Grindstaff has tested different interventions for people with knee pain, including manual therapies such as joint mobilization and manipulation, electrical stimulation and ice. So far, two interventions show the most promise.

The first is old-school and low-tech: ice.

The other is Transcutaneous Electrical Nerve Stimulation (TENS). That’s done via low-level electric current applied through electrodes.

“By altering some of the sensations at the knee, we can have a positive impact on muscle function,” Grindstaff says. “It’s kind of a common intervention used for pain relief, but we are using it in a different way than most clinicians would consider.”

Grindstaff has subjects wear the TENS unit throughout the day. “It kind of feels like your knee is falling asleep,” he says.

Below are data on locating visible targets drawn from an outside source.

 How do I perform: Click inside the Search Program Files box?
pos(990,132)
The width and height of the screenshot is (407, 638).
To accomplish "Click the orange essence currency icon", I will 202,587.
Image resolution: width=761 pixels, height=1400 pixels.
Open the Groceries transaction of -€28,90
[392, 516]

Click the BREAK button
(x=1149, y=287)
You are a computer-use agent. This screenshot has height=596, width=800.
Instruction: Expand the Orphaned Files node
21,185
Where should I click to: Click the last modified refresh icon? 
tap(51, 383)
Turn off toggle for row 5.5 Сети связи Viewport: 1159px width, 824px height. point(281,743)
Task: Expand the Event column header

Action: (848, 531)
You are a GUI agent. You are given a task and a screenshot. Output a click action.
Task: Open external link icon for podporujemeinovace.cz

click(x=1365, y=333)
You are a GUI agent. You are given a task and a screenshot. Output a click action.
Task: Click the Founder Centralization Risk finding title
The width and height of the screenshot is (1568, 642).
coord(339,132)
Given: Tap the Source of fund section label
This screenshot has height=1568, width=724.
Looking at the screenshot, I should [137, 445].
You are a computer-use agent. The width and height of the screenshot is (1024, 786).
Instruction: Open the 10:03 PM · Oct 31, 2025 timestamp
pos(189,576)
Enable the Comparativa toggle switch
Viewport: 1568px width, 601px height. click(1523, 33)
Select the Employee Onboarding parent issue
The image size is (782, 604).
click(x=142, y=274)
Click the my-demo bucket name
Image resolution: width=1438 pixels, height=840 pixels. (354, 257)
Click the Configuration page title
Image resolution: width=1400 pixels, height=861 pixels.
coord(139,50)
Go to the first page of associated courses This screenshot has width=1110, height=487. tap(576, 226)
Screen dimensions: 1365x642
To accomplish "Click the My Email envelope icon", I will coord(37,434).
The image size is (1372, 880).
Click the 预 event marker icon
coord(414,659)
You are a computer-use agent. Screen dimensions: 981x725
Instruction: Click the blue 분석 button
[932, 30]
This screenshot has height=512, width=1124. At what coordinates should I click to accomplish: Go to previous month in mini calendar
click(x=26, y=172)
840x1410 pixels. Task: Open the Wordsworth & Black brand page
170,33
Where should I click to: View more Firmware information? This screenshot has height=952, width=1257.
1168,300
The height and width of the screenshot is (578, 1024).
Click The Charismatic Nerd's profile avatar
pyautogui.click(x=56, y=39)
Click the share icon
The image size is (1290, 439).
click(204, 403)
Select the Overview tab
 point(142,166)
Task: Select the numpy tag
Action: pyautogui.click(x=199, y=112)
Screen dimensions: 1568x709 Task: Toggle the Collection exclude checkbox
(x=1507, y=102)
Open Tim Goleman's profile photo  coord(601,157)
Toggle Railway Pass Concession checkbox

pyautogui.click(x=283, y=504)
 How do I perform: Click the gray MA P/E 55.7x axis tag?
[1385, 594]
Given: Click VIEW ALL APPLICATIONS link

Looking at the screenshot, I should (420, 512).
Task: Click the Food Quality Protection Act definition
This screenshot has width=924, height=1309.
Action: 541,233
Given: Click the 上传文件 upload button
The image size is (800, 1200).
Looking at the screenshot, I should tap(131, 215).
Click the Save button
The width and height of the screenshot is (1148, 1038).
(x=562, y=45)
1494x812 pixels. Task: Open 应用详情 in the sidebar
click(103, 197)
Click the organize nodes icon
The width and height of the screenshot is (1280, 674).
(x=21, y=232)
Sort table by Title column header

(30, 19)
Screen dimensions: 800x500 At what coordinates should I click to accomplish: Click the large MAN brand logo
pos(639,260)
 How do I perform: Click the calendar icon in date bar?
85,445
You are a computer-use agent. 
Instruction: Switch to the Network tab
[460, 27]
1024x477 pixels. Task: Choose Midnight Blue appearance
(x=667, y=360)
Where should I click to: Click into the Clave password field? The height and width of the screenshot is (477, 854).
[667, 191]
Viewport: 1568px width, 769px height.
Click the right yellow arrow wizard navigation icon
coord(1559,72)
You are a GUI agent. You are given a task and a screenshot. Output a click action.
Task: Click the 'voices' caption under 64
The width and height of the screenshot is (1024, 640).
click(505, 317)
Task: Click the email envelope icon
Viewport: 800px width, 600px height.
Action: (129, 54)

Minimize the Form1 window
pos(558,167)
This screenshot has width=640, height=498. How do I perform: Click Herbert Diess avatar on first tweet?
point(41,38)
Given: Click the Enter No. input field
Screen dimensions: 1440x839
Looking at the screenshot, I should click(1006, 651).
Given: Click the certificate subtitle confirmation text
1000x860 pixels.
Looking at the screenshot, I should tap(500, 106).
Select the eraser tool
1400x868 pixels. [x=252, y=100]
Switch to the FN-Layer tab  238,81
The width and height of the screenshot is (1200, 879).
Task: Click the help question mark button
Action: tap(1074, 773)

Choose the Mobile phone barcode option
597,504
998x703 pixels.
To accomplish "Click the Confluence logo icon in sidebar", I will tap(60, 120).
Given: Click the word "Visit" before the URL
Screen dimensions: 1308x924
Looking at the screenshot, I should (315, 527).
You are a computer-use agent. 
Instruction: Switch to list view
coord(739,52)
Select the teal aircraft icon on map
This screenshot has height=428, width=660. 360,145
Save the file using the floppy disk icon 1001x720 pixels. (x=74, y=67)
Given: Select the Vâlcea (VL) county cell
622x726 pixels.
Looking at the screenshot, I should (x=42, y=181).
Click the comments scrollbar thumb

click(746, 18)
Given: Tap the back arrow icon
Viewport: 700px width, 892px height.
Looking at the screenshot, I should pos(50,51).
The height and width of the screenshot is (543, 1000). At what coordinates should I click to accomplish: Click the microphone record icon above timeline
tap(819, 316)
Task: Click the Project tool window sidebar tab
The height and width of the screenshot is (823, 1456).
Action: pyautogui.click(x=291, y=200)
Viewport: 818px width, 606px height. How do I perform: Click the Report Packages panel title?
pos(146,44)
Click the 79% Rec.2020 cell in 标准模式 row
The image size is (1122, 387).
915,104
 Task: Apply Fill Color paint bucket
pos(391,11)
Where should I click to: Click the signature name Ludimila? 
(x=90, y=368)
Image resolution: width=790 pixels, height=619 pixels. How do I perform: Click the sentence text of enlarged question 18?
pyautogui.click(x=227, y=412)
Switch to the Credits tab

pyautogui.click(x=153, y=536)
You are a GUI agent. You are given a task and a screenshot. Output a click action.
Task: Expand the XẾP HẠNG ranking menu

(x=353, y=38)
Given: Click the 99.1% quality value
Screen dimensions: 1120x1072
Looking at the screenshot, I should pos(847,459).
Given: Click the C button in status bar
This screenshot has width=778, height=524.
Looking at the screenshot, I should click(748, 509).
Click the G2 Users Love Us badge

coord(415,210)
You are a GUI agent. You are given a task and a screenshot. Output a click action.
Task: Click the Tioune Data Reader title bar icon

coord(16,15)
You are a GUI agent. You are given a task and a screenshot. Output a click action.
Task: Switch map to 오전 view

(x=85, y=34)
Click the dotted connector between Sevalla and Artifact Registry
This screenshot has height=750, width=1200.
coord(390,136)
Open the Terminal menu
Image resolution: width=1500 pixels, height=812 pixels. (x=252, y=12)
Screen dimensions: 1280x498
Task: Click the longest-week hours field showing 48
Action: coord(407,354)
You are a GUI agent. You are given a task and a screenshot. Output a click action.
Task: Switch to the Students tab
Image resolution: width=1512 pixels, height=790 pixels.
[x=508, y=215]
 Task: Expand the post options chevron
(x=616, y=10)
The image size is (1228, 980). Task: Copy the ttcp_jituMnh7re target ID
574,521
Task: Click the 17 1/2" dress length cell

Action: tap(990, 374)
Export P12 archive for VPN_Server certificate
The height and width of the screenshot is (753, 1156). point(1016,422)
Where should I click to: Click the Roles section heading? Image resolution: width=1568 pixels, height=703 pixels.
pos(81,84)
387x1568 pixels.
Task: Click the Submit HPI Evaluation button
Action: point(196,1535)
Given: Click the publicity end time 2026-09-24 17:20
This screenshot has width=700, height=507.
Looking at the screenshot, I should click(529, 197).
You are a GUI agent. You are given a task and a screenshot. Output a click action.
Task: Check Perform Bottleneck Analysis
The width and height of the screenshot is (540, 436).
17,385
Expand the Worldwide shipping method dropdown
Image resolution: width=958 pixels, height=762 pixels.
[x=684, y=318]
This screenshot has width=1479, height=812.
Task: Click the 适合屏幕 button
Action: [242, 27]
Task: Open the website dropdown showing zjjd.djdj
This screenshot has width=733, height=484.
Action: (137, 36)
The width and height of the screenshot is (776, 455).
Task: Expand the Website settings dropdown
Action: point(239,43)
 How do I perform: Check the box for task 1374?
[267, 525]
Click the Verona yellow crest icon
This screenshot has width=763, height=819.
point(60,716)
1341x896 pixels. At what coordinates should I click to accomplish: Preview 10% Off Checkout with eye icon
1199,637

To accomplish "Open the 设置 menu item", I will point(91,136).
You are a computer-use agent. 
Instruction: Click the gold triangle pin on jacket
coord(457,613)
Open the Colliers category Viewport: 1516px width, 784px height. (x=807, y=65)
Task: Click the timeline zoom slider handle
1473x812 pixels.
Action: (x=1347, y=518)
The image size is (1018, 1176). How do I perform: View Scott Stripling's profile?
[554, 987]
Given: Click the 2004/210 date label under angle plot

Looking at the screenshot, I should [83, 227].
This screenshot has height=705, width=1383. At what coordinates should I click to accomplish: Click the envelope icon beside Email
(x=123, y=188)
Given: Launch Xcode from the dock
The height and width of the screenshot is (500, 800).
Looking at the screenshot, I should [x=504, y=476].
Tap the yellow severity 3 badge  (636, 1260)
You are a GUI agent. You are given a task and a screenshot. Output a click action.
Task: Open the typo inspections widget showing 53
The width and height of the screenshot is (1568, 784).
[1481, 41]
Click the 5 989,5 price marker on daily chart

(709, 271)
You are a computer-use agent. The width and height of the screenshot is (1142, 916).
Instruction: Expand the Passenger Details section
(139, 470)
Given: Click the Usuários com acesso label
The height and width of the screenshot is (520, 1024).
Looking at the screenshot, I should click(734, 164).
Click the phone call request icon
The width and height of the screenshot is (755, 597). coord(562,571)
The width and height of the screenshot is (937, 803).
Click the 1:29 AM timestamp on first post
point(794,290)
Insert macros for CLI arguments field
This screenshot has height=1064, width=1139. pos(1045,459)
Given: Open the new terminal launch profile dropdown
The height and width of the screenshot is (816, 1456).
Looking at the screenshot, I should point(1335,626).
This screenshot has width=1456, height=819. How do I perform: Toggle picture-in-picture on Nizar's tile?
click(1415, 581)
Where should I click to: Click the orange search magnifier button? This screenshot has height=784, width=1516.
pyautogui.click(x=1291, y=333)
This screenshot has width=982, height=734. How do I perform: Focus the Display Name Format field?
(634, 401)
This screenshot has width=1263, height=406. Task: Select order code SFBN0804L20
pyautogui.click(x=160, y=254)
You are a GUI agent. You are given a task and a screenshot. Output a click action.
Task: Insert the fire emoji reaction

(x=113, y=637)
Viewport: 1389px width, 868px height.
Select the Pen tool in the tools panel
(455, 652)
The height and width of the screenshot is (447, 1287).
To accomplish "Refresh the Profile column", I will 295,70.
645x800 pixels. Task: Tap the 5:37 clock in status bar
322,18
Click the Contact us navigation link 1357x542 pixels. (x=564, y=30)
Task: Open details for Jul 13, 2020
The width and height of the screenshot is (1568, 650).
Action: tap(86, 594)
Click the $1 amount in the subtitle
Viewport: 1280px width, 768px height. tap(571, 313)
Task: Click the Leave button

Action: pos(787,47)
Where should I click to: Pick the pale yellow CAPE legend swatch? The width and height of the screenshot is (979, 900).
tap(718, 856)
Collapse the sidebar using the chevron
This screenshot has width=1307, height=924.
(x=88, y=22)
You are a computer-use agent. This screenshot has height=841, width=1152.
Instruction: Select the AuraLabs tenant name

The goal is to reduce pain.

Initial findings indicate patients with anterior knee pain and meniscus injuries can immediately increase quadriceps function by 5 percent. “That’s pretty exciting,” Grindstaff says. “Even if they do not have pain, if we are able to override the reflexive inhibition, it will help them to more effectively use their quadriceps muscle during rehabilitation.”

And TENS may be a better option than ice given that subjects can wear the TENS unit all day, even while exercising.

“I think it’s giving us options to help improve or augment our existing approach to knee injuries,” Grindstaff says. “Right now, we are very focused on looking at some of the causes of quadriceps inhibition and looking at preliminary ways we can have an initial impact. I think our future research will further examine these interventions by incorporating them with existing physical therapy programs and studying people for longer periods of time.”

Grindstaff mentions that he has a couple ideas in particular he hopes to test. He and his student researcher look at each other and smile. Grindstaff isn’t ready to say what they are.

Who knows. He and his Creighton students might discover an intervention that shocks us all.